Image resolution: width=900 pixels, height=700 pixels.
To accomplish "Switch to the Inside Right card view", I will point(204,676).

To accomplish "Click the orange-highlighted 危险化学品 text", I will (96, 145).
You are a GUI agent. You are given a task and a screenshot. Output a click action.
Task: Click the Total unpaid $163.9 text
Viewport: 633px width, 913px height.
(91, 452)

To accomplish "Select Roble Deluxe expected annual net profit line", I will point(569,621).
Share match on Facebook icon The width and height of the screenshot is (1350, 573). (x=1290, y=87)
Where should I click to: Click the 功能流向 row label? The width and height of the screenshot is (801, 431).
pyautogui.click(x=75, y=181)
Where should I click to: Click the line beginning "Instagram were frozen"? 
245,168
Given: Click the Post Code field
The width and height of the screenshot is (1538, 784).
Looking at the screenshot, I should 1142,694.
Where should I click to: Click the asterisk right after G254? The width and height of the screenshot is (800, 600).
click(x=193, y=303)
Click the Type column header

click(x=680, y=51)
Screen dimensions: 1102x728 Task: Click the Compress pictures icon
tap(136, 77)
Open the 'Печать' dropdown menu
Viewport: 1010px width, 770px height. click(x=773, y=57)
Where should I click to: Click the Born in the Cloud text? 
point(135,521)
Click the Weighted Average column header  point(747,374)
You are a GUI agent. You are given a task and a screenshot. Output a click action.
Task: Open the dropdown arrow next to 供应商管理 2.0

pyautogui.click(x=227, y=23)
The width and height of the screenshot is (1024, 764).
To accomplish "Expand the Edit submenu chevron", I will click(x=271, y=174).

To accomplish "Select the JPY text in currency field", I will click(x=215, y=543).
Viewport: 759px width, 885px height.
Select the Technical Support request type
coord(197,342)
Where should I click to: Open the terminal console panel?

◆ ◆ ◆

▶ **TASK INSTRUCTIONS**: Having gone through the data above, repeat it exactly.

▶ **WRITTEN RESPONSE**:
Image resolution: width=900 pixels, height=700 pixels.
To accomplish "Switch to the Inside Right card view", I will point(204,676).

To accomplish "Click the orange-highlighted 危险化学品 text", I will (96, 145).
You are a GUI agent. You are given a task and a screenshot. Output a click action.
Task: Click the Total unpaid $163.9 text
Viewport: 633px width, 913px height.
(91, 452)

To accomplish "Select Roble Deluxe expected annual net profit line", I will point(569,621).
Share match on Facebook icon The width and height of the screenshot is (1350, 573). (x=1290, y=87)
Where should I click to: Click the 功能流向 row label? The width and height of the screenshot is (801, 431).
pyautogui.click(x=75, y=181)
Where should I click to: Click the line beginning "Instagram were frozen"? 
245,168
Given: Click the Post Code field
The width and height of the screenshot is (1538, 784).
Looking at the screenshot, I should 1142,694.
Where should I click to: Click the asterisk right after G254? The width and height of the screenshot is (800, 600).
click(x=193, y=303)
Click the Type column header

click(x=680, y=51)
Screen dimensions: 1102x728 Task: Click the Compress pictures icon
tap(136, 77)
Open the 'Печать' dropdown menu
Viewport: 1010px width, 770px height. click(x=773, y=57)
Where should I click to: Click the Born in the Cloud text? 
point(135,521)
Click the Weighted Average column header  point(747,374)
You are a GUI agent. You are given a task and a screenshot. Output a click action.
Task: Open the dropdown arrow next to 供应商管理 2.0

pyautogui.click(x=227, y=23)
The width and height of the screenshot is (1024, 764).
To accomplish "Expand the Edit submenu chevron", I will click(x=271, y=174).

To accomplish "Select the JPY text in currency field", I will click(x=215, y=543).
Viewport: 759px width, 885px height.
Select the Technical Support request type
coord(197,342)
Where should I click to: Open the terminal console panel?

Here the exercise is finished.